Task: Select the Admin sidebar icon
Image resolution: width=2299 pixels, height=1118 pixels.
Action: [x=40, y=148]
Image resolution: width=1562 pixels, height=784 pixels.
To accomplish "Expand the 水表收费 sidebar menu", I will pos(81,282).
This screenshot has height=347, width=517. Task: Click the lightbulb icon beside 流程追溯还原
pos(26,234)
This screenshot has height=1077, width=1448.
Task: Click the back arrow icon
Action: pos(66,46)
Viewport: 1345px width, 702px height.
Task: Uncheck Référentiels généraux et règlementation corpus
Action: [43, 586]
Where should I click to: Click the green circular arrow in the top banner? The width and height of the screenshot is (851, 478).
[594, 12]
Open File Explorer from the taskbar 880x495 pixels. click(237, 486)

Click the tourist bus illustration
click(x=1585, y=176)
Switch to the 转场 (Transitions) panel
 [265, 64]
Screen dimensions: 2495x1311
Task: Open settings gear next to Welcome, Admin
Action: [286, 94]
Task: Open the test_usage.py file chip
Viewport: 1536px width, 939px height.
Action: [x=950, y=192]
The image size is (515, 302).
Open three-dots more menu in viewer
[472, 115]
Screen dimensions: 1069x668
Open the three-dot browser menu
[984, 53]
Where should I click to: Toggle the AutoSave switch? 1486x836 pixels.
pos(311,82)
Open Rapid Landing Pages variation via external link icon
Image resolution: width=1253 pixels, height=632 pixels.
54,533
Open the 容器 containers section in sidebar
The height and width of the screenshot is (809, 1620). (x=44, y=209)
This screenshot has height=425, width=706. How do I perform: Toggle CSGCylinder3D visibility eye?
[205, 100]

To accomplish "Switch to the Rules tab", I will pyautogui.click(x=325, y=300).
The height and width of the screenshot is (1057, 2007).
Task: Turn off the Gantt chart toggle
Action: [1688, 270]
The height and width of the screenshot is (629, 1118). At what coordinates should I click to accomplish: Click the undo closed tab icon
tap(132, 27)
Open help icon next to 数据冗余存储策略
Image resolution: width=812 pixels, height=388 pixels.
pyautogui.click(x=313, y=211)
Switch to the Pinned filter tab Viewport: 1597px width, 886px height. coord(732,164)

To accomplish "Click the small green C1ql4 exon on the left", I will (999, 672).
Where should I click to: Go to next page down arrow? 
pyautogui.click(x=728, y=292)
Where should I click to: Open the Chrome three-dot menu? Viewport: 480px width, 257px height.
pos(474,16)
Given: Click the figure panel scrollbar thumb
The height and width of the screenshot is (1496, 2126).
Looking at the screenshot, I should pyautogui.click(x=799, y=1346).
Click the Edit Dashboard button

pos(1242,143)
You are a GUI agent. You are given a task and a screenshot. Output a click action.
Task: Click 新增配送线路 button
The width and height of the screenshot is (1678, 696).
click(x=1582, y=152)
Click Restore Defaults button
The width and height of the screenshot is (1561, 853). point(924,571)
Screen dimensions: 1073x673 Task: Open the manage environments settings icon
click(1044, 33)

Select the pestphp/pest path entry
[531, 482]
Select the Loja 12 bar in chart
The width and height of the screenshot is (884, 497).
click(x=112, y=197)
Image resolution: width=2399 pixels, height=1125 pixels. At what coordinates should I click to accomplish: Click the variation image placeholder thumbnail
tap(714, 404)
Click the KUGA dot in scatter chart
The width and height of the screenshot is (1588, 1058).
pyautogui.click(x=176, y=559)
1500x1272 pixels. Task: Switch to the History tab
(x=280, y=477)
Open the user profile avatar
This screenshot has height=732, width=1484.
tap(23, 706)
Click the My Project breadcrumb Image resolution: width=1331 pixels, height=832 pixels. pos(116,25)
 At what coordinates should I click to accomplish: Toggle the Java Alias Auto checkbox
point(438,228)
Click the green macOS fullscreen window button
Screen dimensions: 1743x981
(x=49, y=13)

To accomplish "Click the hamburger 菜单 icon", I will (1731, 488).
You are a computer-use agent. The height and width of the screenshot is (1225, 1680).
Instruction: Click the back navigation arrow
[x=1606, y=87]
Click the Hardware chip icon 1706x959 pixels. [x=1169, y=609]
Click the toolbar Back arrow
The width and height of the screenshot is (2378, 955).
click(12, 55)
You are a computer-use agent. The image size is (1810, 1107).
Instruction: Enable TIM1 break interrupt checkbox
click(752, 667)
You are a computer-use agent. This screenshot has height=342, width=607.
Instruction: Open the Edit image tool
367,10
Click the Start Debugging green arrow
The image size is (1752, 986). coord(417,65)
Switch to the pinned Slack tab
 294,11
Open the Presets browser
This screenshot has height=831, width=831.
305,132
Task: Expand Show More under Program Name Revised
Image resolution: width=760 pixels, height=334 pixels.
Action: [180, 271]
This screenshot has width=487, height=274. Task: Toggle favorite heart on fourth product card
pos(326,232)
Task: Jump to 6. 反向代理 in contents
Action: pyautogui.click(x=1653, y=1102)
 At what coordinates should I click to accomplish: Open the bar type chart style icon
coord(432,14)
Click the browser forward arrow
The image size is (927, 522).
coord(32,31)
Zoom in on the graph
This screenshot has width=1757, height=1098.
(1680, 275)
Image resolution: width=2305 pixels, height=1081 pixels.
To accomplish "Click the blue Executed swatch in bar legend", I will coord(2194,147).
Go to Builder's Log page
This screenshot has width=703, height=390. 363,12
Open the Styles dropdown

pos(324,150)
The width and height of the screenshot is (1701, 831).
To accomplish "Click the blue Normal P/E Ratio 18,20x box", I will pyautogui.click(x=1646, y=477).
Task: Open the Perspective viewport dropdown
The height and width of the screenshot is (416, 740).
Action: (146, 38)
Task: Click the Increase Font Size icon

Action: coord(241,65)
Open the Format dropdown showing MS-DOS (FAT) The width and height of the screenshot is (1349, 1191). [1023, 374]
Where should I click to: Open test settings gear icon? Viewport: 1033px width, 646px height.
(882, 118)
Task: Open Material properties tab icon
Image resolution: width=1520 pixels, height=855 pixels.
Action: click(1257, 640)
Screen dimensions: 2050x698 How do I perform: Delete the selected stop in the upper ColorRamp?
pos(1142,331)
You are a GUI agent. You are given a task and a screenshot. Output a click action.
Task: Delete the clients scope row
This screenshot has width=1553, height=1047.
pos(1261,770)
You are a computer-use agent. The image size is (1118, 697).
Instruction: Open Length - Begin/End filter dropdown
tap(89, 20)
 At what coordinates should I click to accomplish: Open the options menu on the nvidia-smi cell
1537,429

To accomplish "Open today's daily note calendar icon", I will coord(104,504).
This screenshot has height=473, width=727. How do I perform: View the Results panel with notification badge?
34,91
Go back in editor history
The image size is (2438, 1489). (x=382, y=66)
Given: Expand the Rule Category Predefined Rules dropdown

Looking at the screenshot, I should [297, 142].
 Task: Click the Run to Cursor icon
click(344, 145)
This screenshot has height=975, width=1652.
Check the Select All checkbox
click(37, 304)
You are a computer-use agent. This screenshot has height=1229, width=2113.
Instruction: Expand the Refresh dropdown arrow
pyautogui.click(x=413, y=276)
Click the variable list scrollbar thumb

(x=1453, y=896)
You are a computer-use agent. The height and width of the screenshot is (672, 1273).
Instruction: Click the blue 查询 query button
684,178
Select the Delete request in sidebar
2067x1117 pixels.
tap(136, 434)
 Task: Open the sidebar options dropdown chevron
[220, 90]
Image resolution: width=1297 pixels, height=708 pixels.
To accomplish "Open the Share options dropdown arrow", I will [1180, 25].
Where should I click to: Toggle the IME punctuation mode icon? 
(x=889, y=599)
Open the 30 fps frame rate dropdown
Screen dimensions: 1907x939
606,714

§ §

EXERCISE DIRECTIONS:
Please output the records once more, exactly as they were written.

EXERCISE SOLUTION:
Task: Select the Admin sidebar icon
Image resolution: width=2299 pixels, height=1118 pixels.
Action: [x=40, y=148]
Image resolution: width=1562 pixels, height=784 pixels.
To accomplish "Expand the 水表收费 sidebar menu", I will pos(81,282).
This screenshot has height=347, width=517. Task: Click the lightbulb icon beside 流程追溯还原
pos(26,234)
This screenshot has height=1077, width=1448.
Task: Click the back arrow icon
Action: pos(66,46)
Viewport: 1345px width, 702px height.
Task: Uncheck Référentiels généraux et règlementation corpus
Action: [43, 586]
Where should I click to: Click the green circular arrow in the top banner? The width and height of the screenshot is (851, 478).
[594, 12]
Open File Explorer from the taskbar 880x495 pixels. click(237, 486)

Click the tourist bus illustration
click(x=1585, y=176)
Switch to the 转场 (Transitions) panel
 [265, 64]
Screen dimensions: 2495x1311
Task: Open settings gear next to Welcome, Admin
Action: [286, 94]
Task: Open the test_usage.py file chip
Viewport: 1536px width, 939px height.
Action: [x=950, y=192]
The image size is (515, 302).
Open three-dots more menu in viewer
[472, 115]
Screen dimensions: 1069x668
Open the three-dot browser menu
[984, 53]
Where should I click to: Toggle the AutoSave switch? 1486x836 pixels.
pos(311,82)
Open Rapid Landing Pages variation via external link icon
Image resolution: width=1253 pixels, height=632 pixels.
54,533
Open the 容器 containers section in sidebar
The height and width of the screenshot is (809, 1620). (x=44, y=209)
This screenshot has height=425, width=706. How do I perform: Toggle CSGCylinder3D visibility eye?
[205, 100]

To accomplish "Switch to the Rules tab", I will pyautogui.click(x=325, y=300).
The height and width of the screenshot is (1057, 2007).
Task: Turn off the Gantt chart toggle
Action: [1688, 270]
The height and width of the screenshot is (629, 1118). At what coordinates should I click to accomplish: Click the undo closed tab icon
tap(132, 27)
Open help icon next to 数据冗余存储策略
Image resolution: width=812 pixels, height=388 pixels.
pyautogui.click(x=313, y=211)
Switch to the Pinned filter tab Viewport: 1597px width, 886px height. coord(732,164)

To accomplish "Click the small green C1ql4 exon on the left", I will (999, 672).
Where should I click to: Go to next page down arrow? 
pyautogui.click(x=728, y=292)
Where should I click to: Open the Chrome three-dot menu? Viewport: 480px width, 257px height.
pos(474,16)
Given: Click the figure panel scrollbar thumb
The height and width of the screenshot is (1496, 2126).
Looking at the screenshot, I should pyautogui.click(x=799, y=1346).
Click the Edit Dashboard button

pos(1242,143)
You are a GUI agent. You are given a task and a screenshot. Output a click action.
Task: Click 新增配送线路 button
The width and height of the screenshot is (1678, 696).
click(x=1582, y=152)
Click Restore Defaults button
The width and height of the screenshot is (1561, 853). point(924,571)
Screen dimensions: 1073x673 Task: Open the manage environments settings icon
click(1044, 33)

Select the pestphp/pest path entry
[531, 482]
Select the Loja 12 bar in chart
The width and height of the screenshot is (884, 497).
click(x=112, y=197)
Image resolution: width=2399 pixels, height=1125 pixels. At what coordinates should I click to accomplish: Click the variation image placeholder thumbnail
tap(714, 404)
Click the KUGA dot in scatter chart
The width and height of the screenshot is (1588, 1058).
pyautogui.click(x=176, y=559)
1500x1272 pixels. Task: Switch to the History tab
(x=280, y=477)
Open the user profile avatar
This screenshot has height=732, width=1484.
tap(23, 706)
Click the My Project breadcrumb Image resolution: width=1331 pixels, height=832 pixels. pos(116,25)
 At what coordinates should I click to accomplish: Toggle the Java Alias Auto checkbox
point(438,228)
Click the green macOS fullscreen window button
Screen dimensions: 1743x981
(x=49, y=13)

To accomplish "Click the hamburger 菜单 icon", I will (1731, 488).
You are a computer-use agent. The height and width of the screenshot is (1225, 1680).
Instruction: Click the back navigation arrow
[x=1606, y=87]
Click the Hardware chip icon 1706x959 pixels. [x=1169, y=609]
Click the toolbar Back arrow
The width and height of the screenshot is (2378, 955).
click(12, 55)
You are a computer-use agent. The image size is (1810, 1107).
Instruction: Enable TIM1 break interrupt checkbox
click(752, 667)
You are a computer-use agent. This screenshot has height=342, width=607.
Instruction: Open the Edit image tool
367,10
Click the Start Debugging green arrow
The image size is (1752, 986). coord(417,65)
Switch to the pinned Slack tab
 294,11
Open the Presets browser
This screenshot has height=831, width=831.
305,132
Task: Expand Show More under Program Name Revised
Image resolution: width=760 pixels, height=334 pixels.
Action: [180, 271]
This screenshot has width=487, height=274. Task: Toggle favorite heart on fourth product card
pos(326,232)
Task: Jump to 6. 反向代理 in contents
Action: pyautogui.click(x=1653, y=1102)
 At what coordinates should I click to accomplish: Open the bar type chart style icon
coord(432,14)
Click the browser forward arrow
The image size is (927, 522).
coord(32,31)
Zoom in on the graph
This screenshot has width=1757, height=1098.
(1680, 275)
Image resolution: width=2305 pixels, height=1081 pixels.
To accomplish "Click the blue Executed swatch in bar legend", I will coord(2194,147).
Go to Builder's Log page
This screenshot has width=703, height=390. 363,12
Open the Styles dropdown

pos(324,150)
The width and height of the screenshot is (1701, 831).
To accomplish "Click the blue Normal P/E Ratio 18,20x box", I will pyautogui.click(x=1646, y=477).
Task: Open the Perspective viewport dropdown
The height and width of the screenshot is (416, 740).
Action: (146, 38)
Task: Click the Increase Font Size icon

Action: coord(241,65)
Open the Format dropdown showing MS-DOS (FAT) The width and height of the screenshot is (1349, 1191). [1023, 374]
Where should I click to: Open test settings gear icon? Viewport: 1033px width, 646px height.
(882, 118)
Task: Open Material properties tab icon
Image resolution: width=1520 pixels, height=855 pixels.
Action: click(1257, 640)
Screen dimensions: 2050x698 How do I perform: Delete the selected stop in the upper ColorRamp?
pos(1142,331)
You are a GUI agent. You are given a task and a screenshot. Output a click action.
Task: Delete the clients scope row
This screenshot has width=1553, height=1047.
pos(1261,770)
You are a computer-use agent. The image size is (1118, 697).
Instruction: Open Length - Begin/End filter dropdown
tap(89, 20)
 At what coordinates should I click to accomplish: Open the options menu on the nvidia-smi cell
1537,429

To accomplish "Open today's daily note calendar icon", I will coord(104,504).
This screenshot has height=473, width=727. How do I perform: View the Results panel with notification badge?
34,91
Go back in editor history
The image size is (2438, 1489). (x=382, y=66)
Given: Expand the Rule Category Predefined Rules dropdown

Looking at the screenshot, I should [297, 142].
 Task: Click the Run to Cursor icon
click(344, 145)
This screenshot has height=975, width=1652.
Check the Select All checkbox
click(37, 304)
You are a computer-use agent. This screenshot has height=1229, width=2113.
Instruction: Expand the Refresh dropdown arrow
pyautogui.click(x=413, y=276)
Click the variable list scrollbar thumb

(x=1453, y=896)
You are a computer-use agent. The height and width of the screenshot is (672, 1273).
Instruction: Click the blue 查询 query button
684,178
Select the Delete request in sidebar
2067x1117 pixels.
tap(136, 434)
 Task: Open the sidebar options dropdown chevron
[220, 90]
Image resolution: width=1297 pixels, height=708 pixels.
To accomplish "Open the Share options dropdown arrow", I will [1180, 25].
Where should I click to: Toggle the IME punctuation mode icon? 
(x=889, y=599)
Open the 30 fps frame rate dropdown
Screen dimensions: 1907x939
606,714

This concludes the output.